Depok: Fakultas Hukum Universitas Indonesia, 2012
S1309
UI - Skripsi Open Universitas Indonesia Library
Nina Zainab
"Seiring dengan berkembangnya kejahatan-kejahatan terorganisasi khususnya Narkotika, merupakan kejahatan yang berdampak merugikan bangsa dan negara secara luas sehingga dikategorikan kejahatan serius atau disebut juga sebagai "extra ordinary crime". Bangsa Indonesia siaga terhadap penanggulangan kejahatan-kejahatan tersebut dengan memberlakukan kebijakan-kebijakan kriminal. Salah satu kebijakan tersebut dengan Moratorium/Pengetatan Hak-hak Narapidana mendapatkan Remisi, Asimilasi dan Pembebasan bersyarat, hal ini ditujukan untuk efek jera bagi pelaku kejahatan tersebut dan memenuhi rasa keadilan bagi masyarakat luas. Dengan semangat tersebut maka diberlakukan Peraturan Pemerintah yang mengatur tentang moratorium syarat mendapatkan Remisi, Asimilasi dan pembebasan bersyarat, yaitu PP No 99 Tahun 2012. Namun pemberlakuan PP No 99 Tahun 2012 tersebut menimbulkan polemik karena dianggap diskriminatif, melanggar HAM dan bertentangan dengan tujuan pemidanaan serta Hierarki perundang-undangan, selain itu pertentangan yang terjadi timbul pada salah satu syarat moratorium hak mendapatkan Remisi dan pembebasan bersyarat adalah harus bersedia bekerjasama dengan penegak hukum membongkar kejahatan yang dilakukanya ( Justice Collaborator) serta pertentangan bahwa pada saat seseorang telah berstatus sebagai narapidana harusnya telah memasuki tahap pembinaan dan mendapatkan perlakuan yang sama tanpa membicarakan lagi tentang kejahatan yang dilakukan.

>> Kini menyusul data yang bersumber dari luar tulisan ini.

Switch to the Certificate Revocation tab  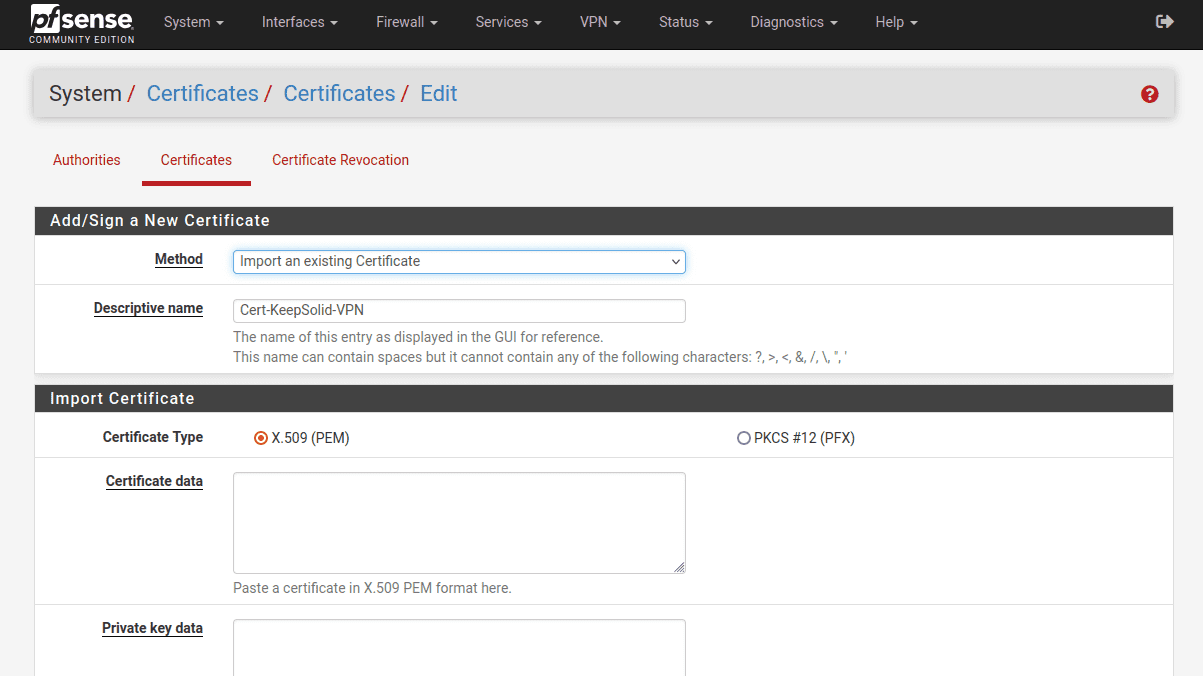point(340,160)
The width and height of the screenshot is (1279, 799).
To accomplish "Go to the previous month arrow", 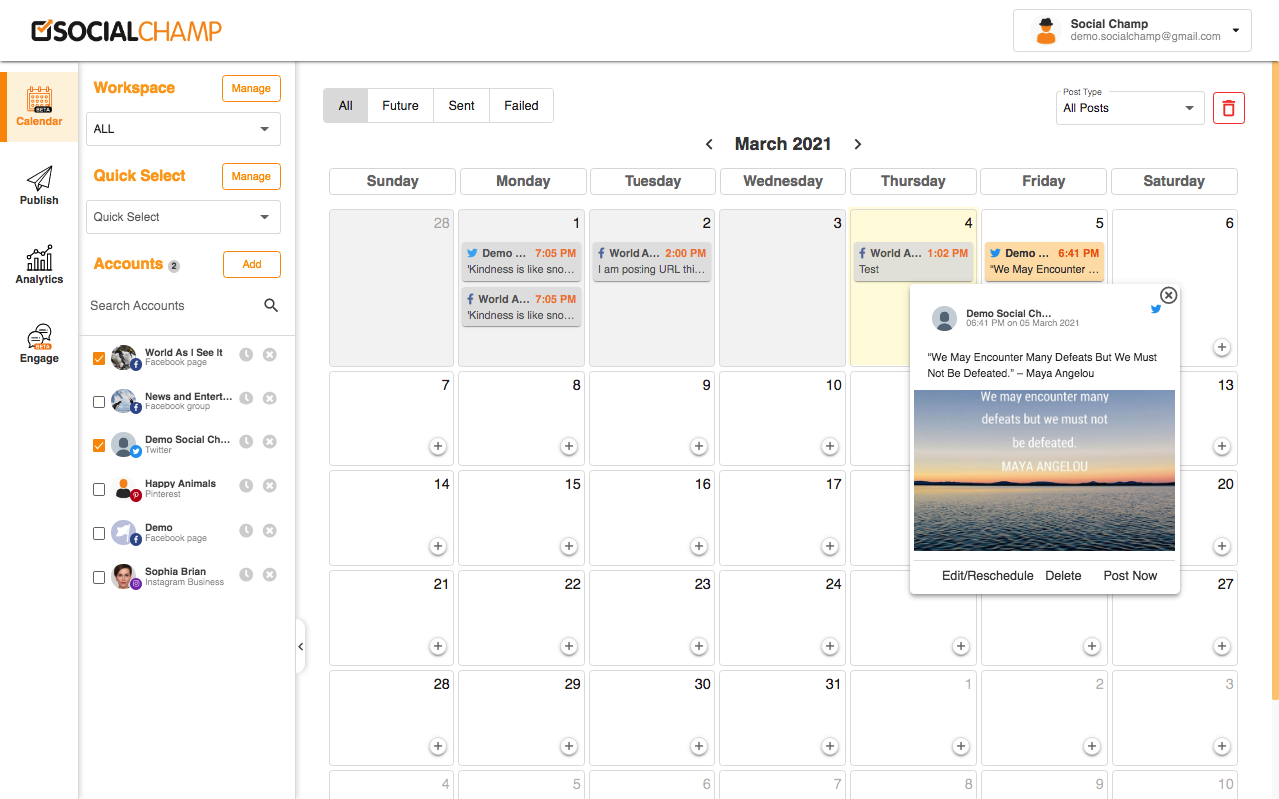I will pos(709,144).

The development of organized crime especially for Narcotics and Drugs Crimes inflict such destruction impact into our nation, so this crime is being called as serious crime and also called an Extra Ordinary Crime. Indonesia is preparing to prevent these crimes by applying some criminal policies. One of the criminal policy which applied by the Indonesian Government is the Moratorium of Inmates Rights to obtain the remission, assimilation, and parole. This policy aims to give the detterent effect to those narcotics and drugs offender and to reach the values of justice for society as well. With the spirit as mentioned above, the Indonesian Government enact The Government Ordinance No. 99/2012. But in other side, the enactment of this regulation evoke a polemic. The polemic raise because this regulation has been considered as a discriminative regulation, breached the universal values of human rights, contradictive with the sentencing purpose and also contradictive with the hierarchy of regulations as well. Another unappropriate rule in this regulation is the requirement for the inmate to become a justice collaborator. An inmate of these crimes should be in rehabilitation and development phase, not in the phase of arguing the crime itself which is past in the pra-ajudication and ajudication phase."